Defunct republican parties
[edit]The following were republican parties in Ireland which are no longer active.
- Clann Éireann split from Cumann na nGaedheal in 1926 after the results of the Irish Boundary Commission confirmed partition between Ireland and Northern Ireland. They called for a "one and indivisible" Ireland, but found little support as those already of the anti-partition mindset were already aligned with Fianna Fáil, and were not favourable to those who had previously been in Cumann na nGaedhael.
- The Republican Congress was an attempt in 1934 by left-wing republicans to set up an explicitly socialist republican party in Ireland, however, it was hampered by the fact the IRA had no interest in supporting the endeavour (and in fact, the IRA expelled members who tried to be a part of both), and because it was torn apart almost immediately because of infighting.
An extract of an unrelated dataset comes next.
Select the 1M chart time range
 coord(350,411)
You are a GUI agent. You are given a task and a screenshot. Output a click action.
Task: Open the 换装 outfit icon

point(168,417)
Members of the Republican Congress, which counted amongst its membership several of the most prominent socialists in Ireland at the time, could not decide whether they should immediately seek a "Workers Republic" or not, nor could they agree if they should embrace the idea of a Popular Front with non-socialists or not.
- Córas na Poblachta were an Irish republican party set up in 1940, supported by elements of the IRA. With the IRA at this point under the control of Seán Russell, it had seen a swing heavily to the right. Córas na Poblachta reflected that, the party entertaining relations with the Fascist party Ailtirí na hAiséirghe and some meetings of Córas na Poblachta were even attended by Eoin O'Duffy and members of the Irish Christian Front, all of whom had bitterly opposed the IRA in the early 30s. With "The Emergency" in full effect, there was little appetite or room to grow a political party in Ireland at the time and thus in practical terms Córas na Poblachta did very little.
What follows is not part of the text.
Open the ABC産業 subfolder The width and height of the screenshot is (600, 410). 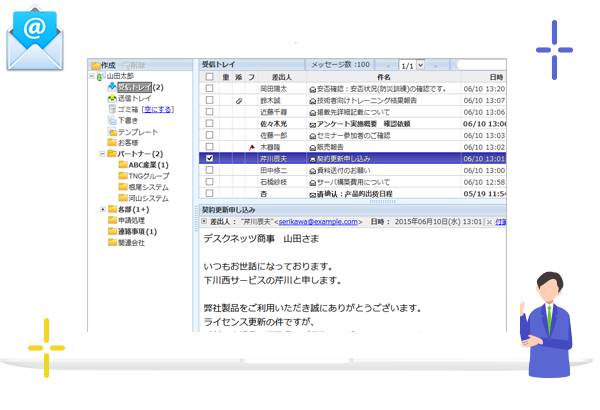tap(148, 165)
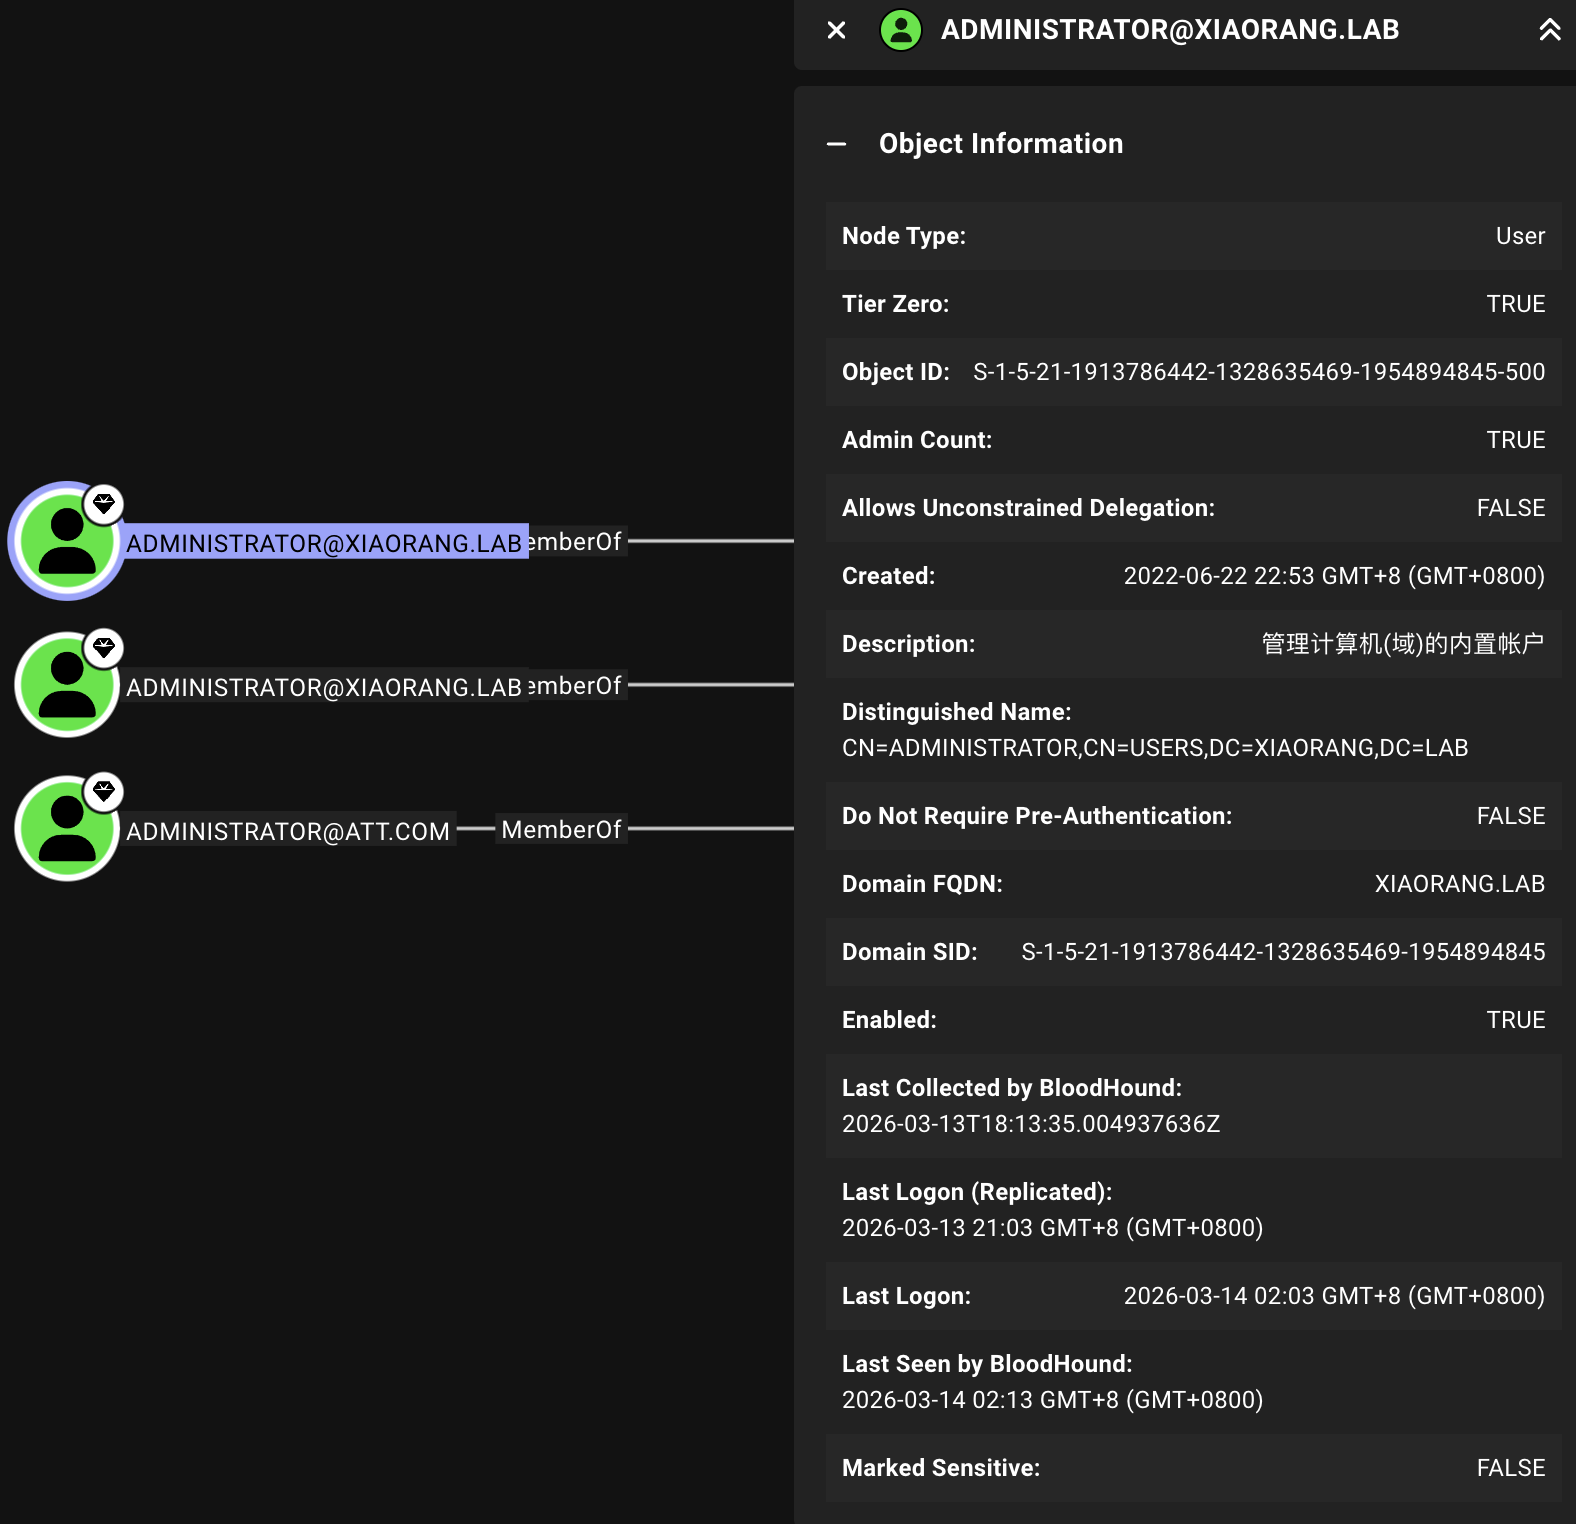Screen dimensions: 1576x1524
Task: Select the ADMINISTRATOR@ATT.COM user node icon
Action: click(66, 830)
- Clann na Poblachta were an Irish republican party set up in 1947 by former IRA Chief of Staff Seán MacBride. The party contained a broad political spectrum of Irish republicans, from former Communists to "traditionalist" republicans. The party settled on a centre-left platform promoting Social Democracy and New Deal style politics that suited the new political era of post-World War 2 Europe. Initially, they hoped to overtake Fianna Fáil as the main republican party in Irish politics and were projected to do very well, but savvy electoral manoeuvring by Éamon de Valera saw them falter in their first election. After they entered a coalition that included the traditional opponents of Irish republicanism, Fine Gael and ran into political turmoil over the Mother and Child Scheme, the party rapidly lost support. However, they were successful in formally declaring that Ireland was a Republic in 1948 . Their influence waned throughout the 1950s and they were formally wound up by 1965.
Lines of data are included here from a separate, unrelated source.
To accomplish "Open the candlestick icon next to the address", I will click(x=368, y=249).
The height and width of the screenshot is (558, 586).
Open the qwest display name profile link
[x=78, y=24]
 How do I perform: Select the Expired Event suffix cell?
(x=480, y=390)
- Aontacht Éireann were an Irish republican party set up in 1971 following a major political rift in Fianna Fáil caused by the Arms Crisis, in which Fianna Fáil ministers Charles Haughey and Neil Blaney were dismissed from cabinet following allegations they were involved in arranging for the IRA to be supplied with weaponry. The fallout of this caused many Fianna Fáil members to resign, amongst them Fianna Fáil minister Kevin Boland. Boland left Fianna Fáil and setup Aontacht Éireann to be a more openly republican party in Irish politics. He was joined by the likes of sitting Fianna Fáil TD Seán Sherwin. Although there was quite an amount of interest in Aontacht Éireann initially, with branches set up across Ireland, the party struggled to maintain its momentum. When Boland had resigned from Fianna Fáil, he not only gave up his cabinet position but also his seat in the Dáil as well. Without the platform to the speak in the Dáil, Boland was somewhat sidelined. The party also struggled to meaningfully separate itself from Provisional Sinn Féin, with much of the policies and the rhetoric of the party membership mirroring each other. The party only managed to take 0.9% of the national vote at the 1973 Irish general election and by 1976 the vast majority of the original membership had moved on from the party. It was formally wound up in 1984, after a period in which a far-right group has usurped the party's name and used it for their own ends for a time.[110]
See also
[edit]Notes
[edit]- ^ Of republican funerals, Guy Beiner wrote "Unlike the near contemporaneous public funerals in Third Republic France, which were civic ceremonies, Irish nationalist funerals were demonstrations of opposition and resistance. The making of martyrs out of former rebels marked the rise of a nationalist counter-hegemony that challenged British hegemony by audaciously occupying a public sphere previously dominated by imperial iconography."[38]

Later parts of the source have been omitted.